[Entries for locating words and elements]
⟨
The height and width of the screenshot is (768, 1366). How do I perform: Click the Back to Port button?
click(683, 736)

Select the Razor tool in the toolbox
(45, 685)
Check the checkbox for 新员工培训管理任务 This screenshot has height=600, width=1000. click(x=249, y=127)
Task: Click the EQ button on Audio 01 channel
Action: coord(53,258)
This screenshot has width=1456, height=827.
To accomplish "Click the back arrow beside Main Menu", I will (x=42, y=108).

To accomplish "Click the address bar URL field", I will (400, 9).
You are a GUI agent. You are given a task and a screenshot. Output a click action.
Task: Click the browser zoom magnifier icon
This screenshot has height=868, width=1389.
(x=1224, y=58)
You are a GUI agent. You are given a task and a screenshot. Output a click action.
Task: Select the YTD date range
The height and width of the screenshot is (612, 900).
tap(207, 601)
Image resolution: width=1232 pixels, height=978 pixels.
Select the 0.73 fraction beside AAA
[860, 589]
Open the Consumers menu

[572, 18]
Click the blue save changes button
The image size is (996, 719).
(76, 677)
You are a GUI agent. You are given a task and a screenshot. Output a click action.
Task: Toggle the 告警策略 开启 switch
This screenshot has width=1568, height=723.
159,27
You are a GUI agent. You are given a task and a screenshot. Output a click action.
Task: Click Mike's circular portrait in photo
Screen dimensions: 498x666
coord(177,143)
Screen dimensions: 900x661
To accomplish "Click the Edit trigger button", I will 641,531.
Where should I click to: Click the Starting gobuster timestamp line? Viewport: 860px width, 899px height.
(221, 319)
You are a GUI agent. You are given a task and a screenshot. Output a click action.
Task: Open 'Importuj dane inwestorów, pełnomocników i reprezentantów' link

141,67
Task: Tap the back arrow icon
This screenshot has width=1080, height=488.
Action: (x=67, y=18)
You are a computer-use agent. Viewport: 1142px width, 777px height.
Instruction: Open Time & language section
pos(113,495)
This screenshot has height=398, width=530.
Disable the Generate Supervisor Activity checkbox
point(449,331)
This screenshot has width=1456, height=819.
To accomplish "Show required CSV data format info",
⟩
• _Set problem_
Write out all of the material above word for word, from the first line to the last.

• _Expected answer_
The height and width of the screenshot is (768, 1366). How do I perform: Click the Back to Port button?
click(683, 736)

Select the Razor tool in the toolbox
(45, 685)
Check the checkbox for 新员工培训管理任务 This screenshot has height=600, width=1000. click(x=249, y=127)
Task: Click the EQ button on Audio 01 channel
Action: coord(53,258)
This screenshot has width=1456, height=827.
To accomplish "Click the back arrow beside Main Menu", I will (x=42, y=108).

To accomplish "Click the address bar URL field", I will (400, 9).
You are a GUI agent. You are given a task and a screenshot. Output a click action.
Task: Click the browser zoom magnifier icon
This screenshot has height=868, width=1389.
(x=1224, y=58)
You are a GUI agent. You are given a task and a screenshot. Output a click action.
Task: Select the YTD date range
The height and width of the screenshot is (612, 900).
tap(207, 601)
Image resolution: width=1232 pixels, height=978 pixels.
Select the 0.73 fraction beside AAA
[860, 589]
Open the Consumers menu

[572, 18]
Click the blue save changes button
The image size is (996, 719).
(76, 677)
You are a GUI agent. You are given a task and a screenshot. Output a click action.
Task: Toggle the 告警策略 开启 switch
This screenshot has width=1568, height=723.
159,27
You are a GUI agent. You are given a task and a screenshot. Output a click action.
Task: Click Mike's circular portrait in photo
Screen dimensions: 498x666
coord(177,143)
Screen dimensions: 900x661
To accomplish "Click the Edit trigger button", I will 641,531.
Where should I click to: Click the Starting gobuster timestamp line? Viewport: 860px width, 899px height.
(221, 319)
You are a GUI agent. You are given a task and a screenshot. Output a click action.
Task: Open 'Importuj dane inwestorów, pełnomocników i reprezentantów' link

141,67
Task: Tap the back arrow icon
This screenshot has width=1080, height=488.
Action: (x=67, y=18)
You are a computer-use agent. Viewport: 1142px width, 777px height.
Instruction: Open Time & language section
pos(113,495)
This screenshot has height=398, width=530.
Disable the Generate Supervisor Activity checkbox
point(449,331)
This screenshot has width=1456, height=819.
To accomplish "Show required CSV data format info",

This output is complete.